» **Texto de lectura**
+ + + + + + +
Tres de nuestros grandes líderes políticos de las últimas seis décadas de vida republicana sirven para enseñarnos la realidad que la búsqueda de un poder sin límite pone ante nuestros ojos. Me refiero a las figuras de Joaquín Balaguer, Juan Bosch y José Francisco Peña Gómez. Las huellas de los liderazgos de esos tres hombres dividía al país en dos mitades, en momentos críticos casi irreconciliables a causa de la pasión que generaban. Cuando dejaron de ser opciones presidenciales, se convirtieron, ya en las etapas finales de sus vidas, en los activos nacionales que siempre habían sido.
Creo que usted, doctor Fernández, podría ser un activo del país por encima del ardoroso fragor de la brega partidista. No se le reconoce así porque una parte de la nación lo ve solo de la perspectiva de la lucha por la Presidencia. Tal obstinación enajena el valor del aporte que desde otra acera podría ofrecerle a este país, urgentemente necesitado del talento de su gente, más allá de los mezquinos intereses del quehacer político partidista.
Usted aspira a un cargo que ya ejerció en tres oportunidades y por primera vez hará 28 años en el 2024. En el 2012 hizo esfuerzos por quedarse para un cuarto mandato a pesar de que la Constitución que usted mismo promovió se lo impedía y también insistió en lograrlo en las elecciones siguientes del 2016 y las del 2020, donde apenas logró un insignificante número de votos, suficientes para mostrarle que había tomado un camino equivocado.
+ + + + + + +
» **Datos mostrados**
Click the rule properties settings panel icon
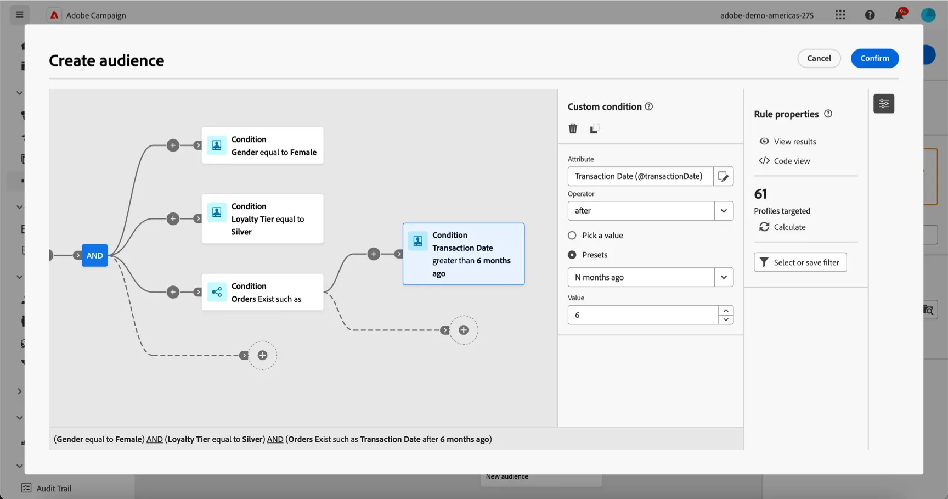 pos(884,103)
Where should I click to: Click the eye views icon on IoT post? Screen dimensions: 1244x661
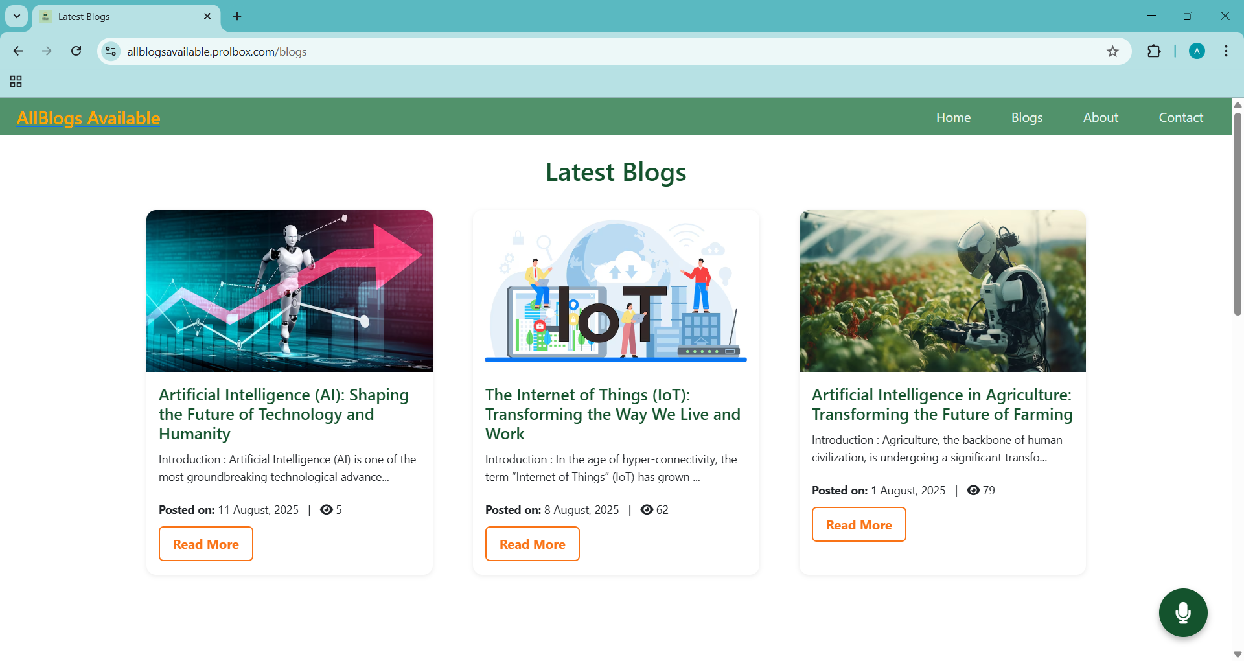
+ + + + + + +
» **Consigna 1**
Duplique el fragmento del texto de lectura que comienza en "Usted aspira a" y termina en "un camino equivocado.".
» **Consigna 2**
Convierta en una lista breve el párrafo del texto de lectura que empieza con "Usted aspira a un cargo", conservando sus datos principales.
Responda basándose solo en el texto de lectura, sin recurrir al listado.

» **Respuesta final 1**
Usted aspira a un cargo que ya ejerció en tres oportunidades y por primera vez hará 28 años en el 2024. En el 2012 hizo esfuerzos por quedarse para un cuarto mandato a pesar de que la Constitución que usted mismo promovió se lo impedía y también insistió en lograrlo en las elecciones siguientes del 2016 y las del 2020, donde apenas logró un insignificante número de votos, suficientes para mostrarle que había tomado un camino equivocado.

» **Respuesta final 2**
- Aspira a un cargo que ya ejerció en tres oportunidades.
- La primera vez que lo ejerció hará 28 años en 2024.
- En 2012 intentó quedarse para un cuarto mandato, aunque se lo impedía la Constitución que él mismo promovió.
- Insistió en las elecciones de 2016 y 2020, donde apenas logró un número insignificante de votos, suficiente para mostrarle que había tomado un camino equivocado.